Nouvelle génération de fonds, élargissement du champ d’investissement, encadrement renforcé… Le projet de loi 03.25 reconfigure en profondeur le cadre de la gestion collective au Maroc. Objectif : faire des OPCVM un outil plus moderne, plus sécurisé et plus efficace au service du financement de l’économie.
Par Y. Seddik
Présentée récemment par la ministre de l’Économie et des Finances devant les parlementaires, la réforme des OPCVM, portée par le projet de loi 03.25, introduit un nouveau socle réglementaire pour la gestion collective au Maroc. Elle remplace le dispositif de 1993 et élargit les possibilités de structuration et d’investissement pour les sociétés de gestion, tout en renforçant les exigences prudentielles et le rôle de supervision de l’AMMC.

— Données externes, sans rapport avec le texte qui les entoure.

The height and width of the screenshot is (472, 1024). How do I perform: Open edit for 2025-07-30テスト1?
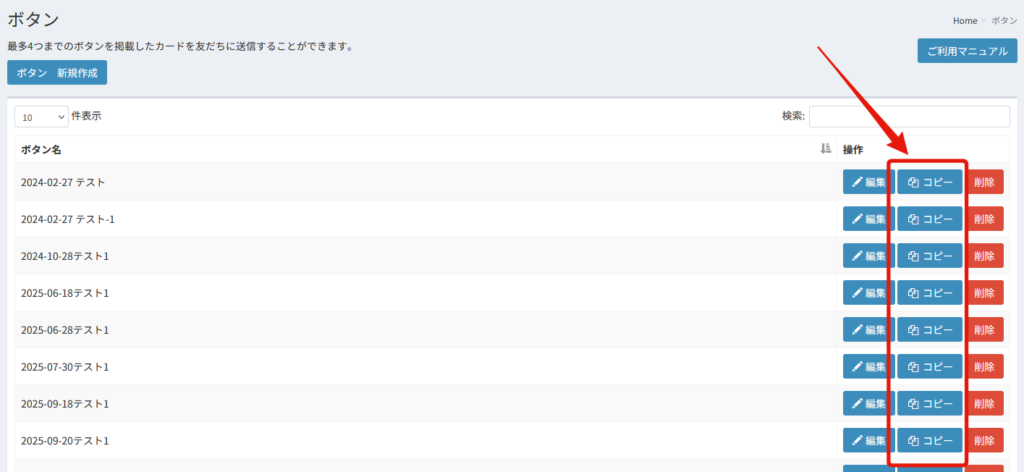[868, 367]
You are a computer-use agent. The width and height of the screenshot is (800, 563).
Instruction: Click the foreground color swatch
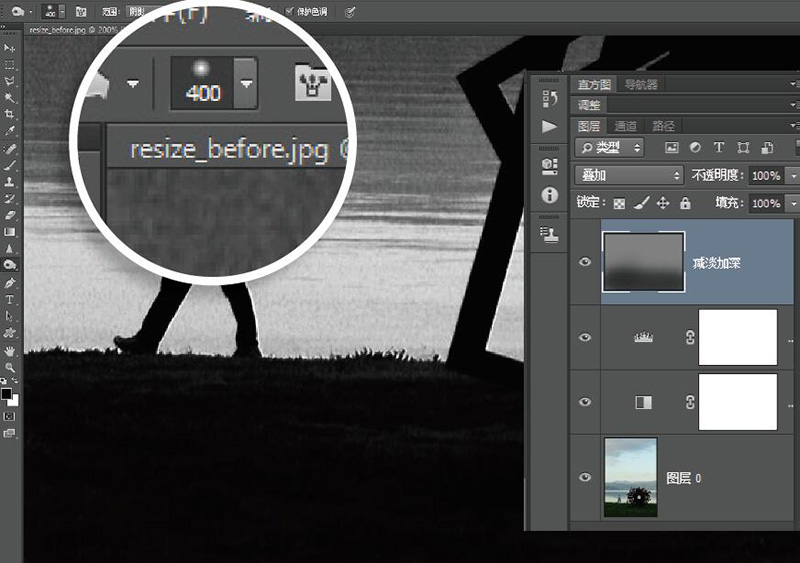pyautogui.click(x=6, y=393)
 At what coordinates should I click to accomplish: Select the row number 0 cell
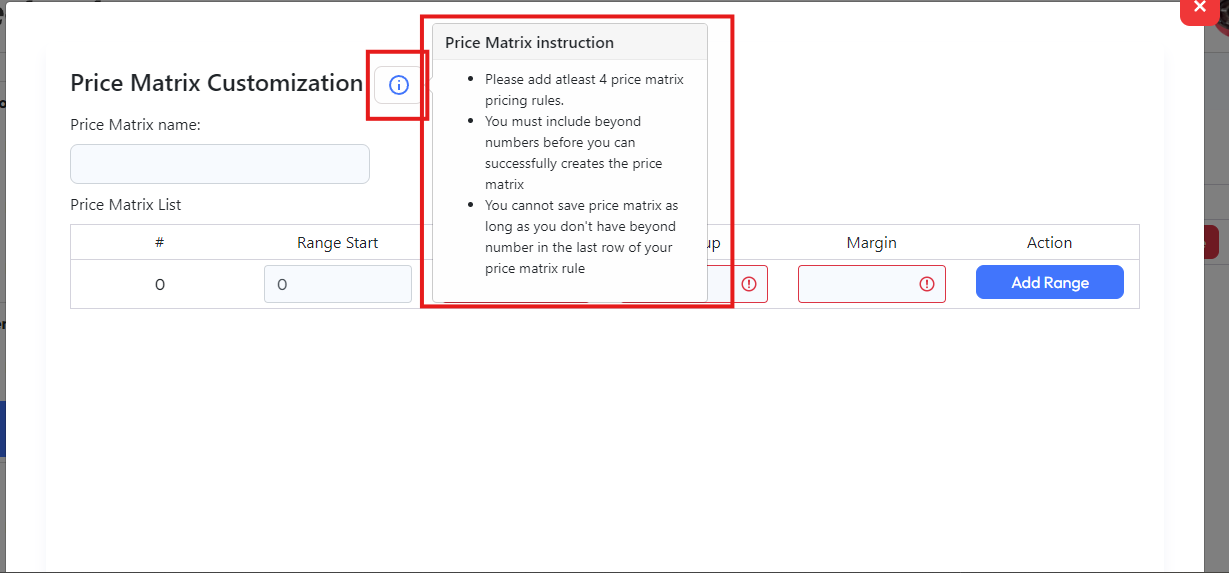(x=160, y=285)
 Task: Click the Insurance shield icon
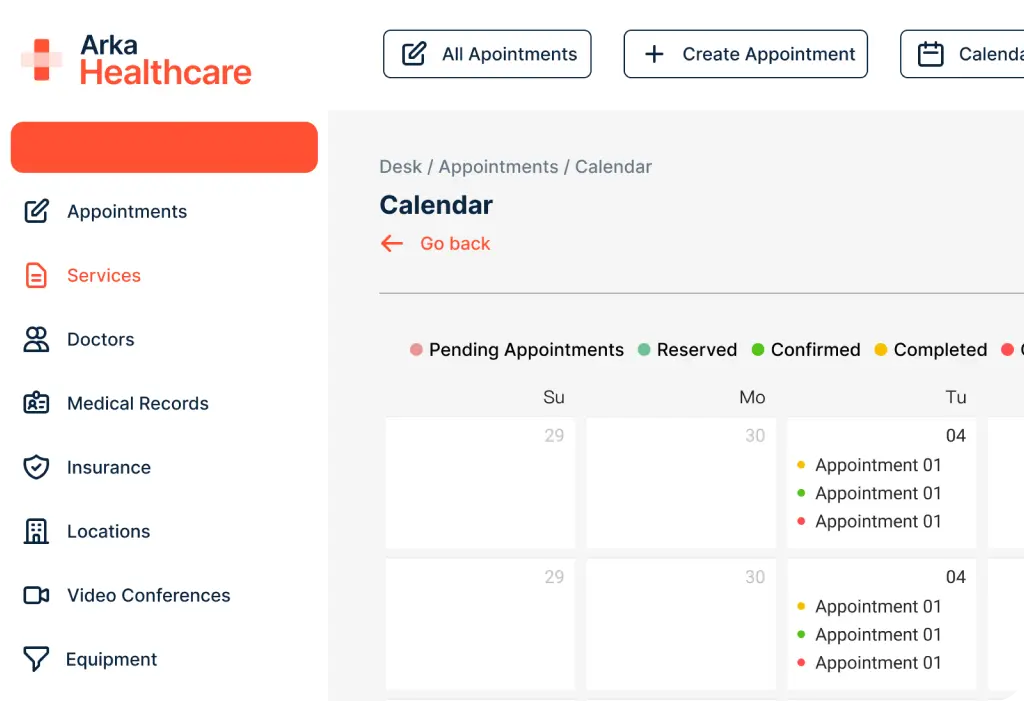tap(36, 467)
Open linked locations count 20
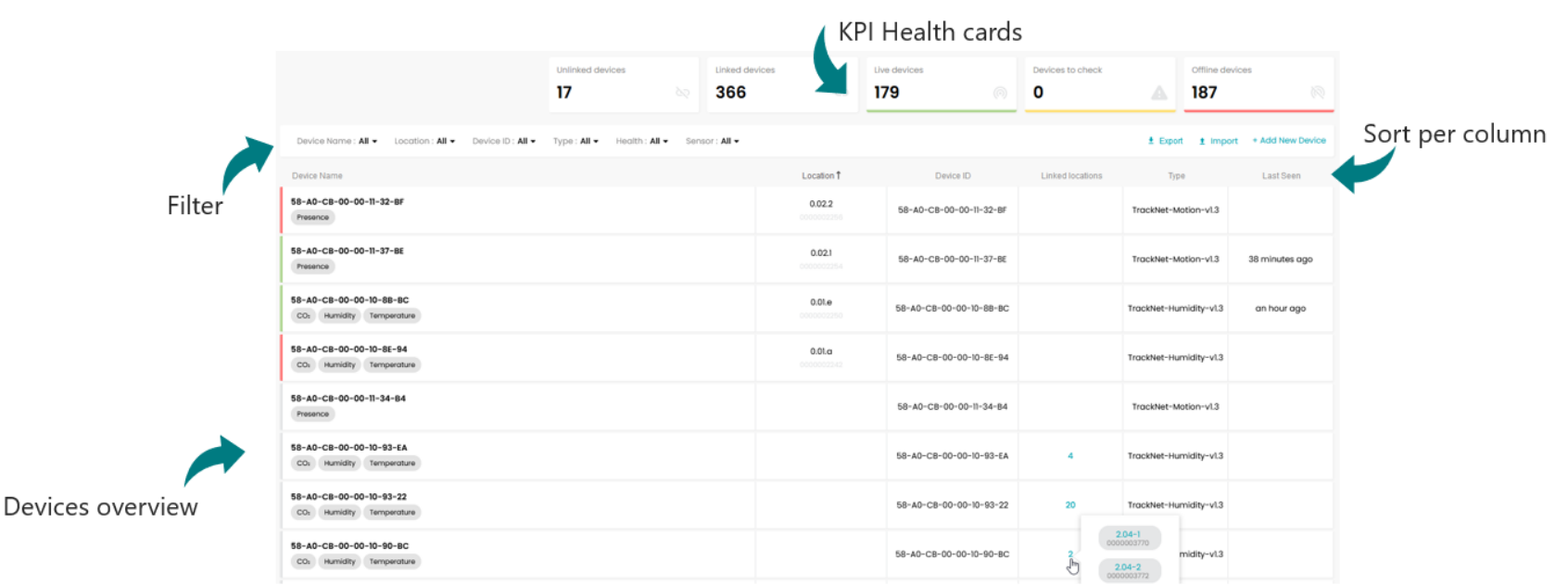The height and width of the screenshot is (586, 1568). pyautogui.click(x=1070, y=505)
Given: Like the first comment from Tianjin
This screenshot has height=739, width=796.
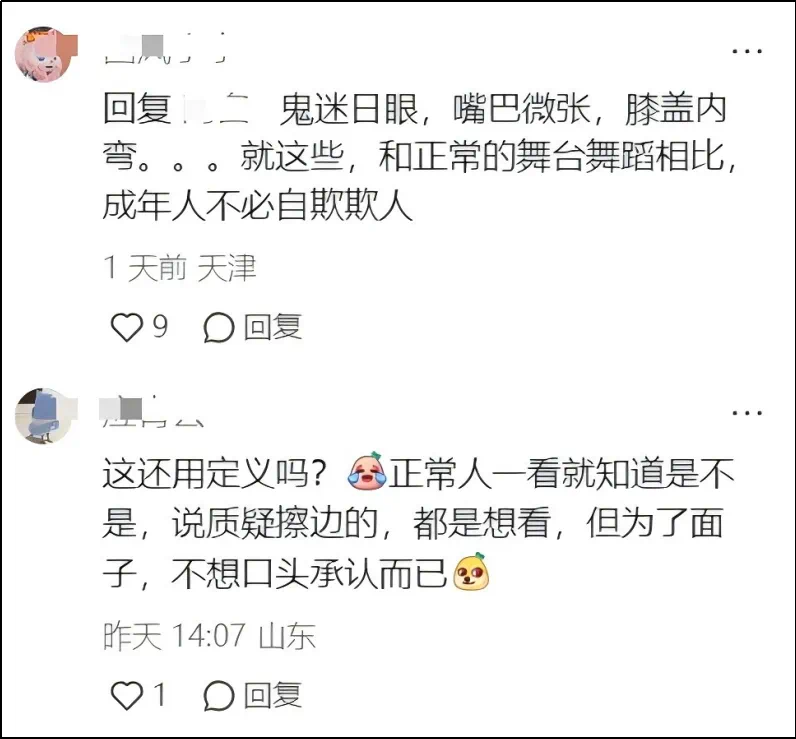Looking at the screenshot, I should tap(126, 327).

Le choix du législateur de proposer un texte entièrement nouveau (207 articles contre 126 dans l’ancien dispositif) constitue en soi un signal fort. Le projet ne se limite pas à combler les lacunes du régime actuel : il restructure l’ensemble du dispositif réglementaire, avec l’ambition claire d’ouvrir le marché à de nouvelles stratégies d’investissement, à des produits plus complexes et à une segmentation plus fine de la clientèle, tout en renforçant les filets de sécurité pour les investisseurs.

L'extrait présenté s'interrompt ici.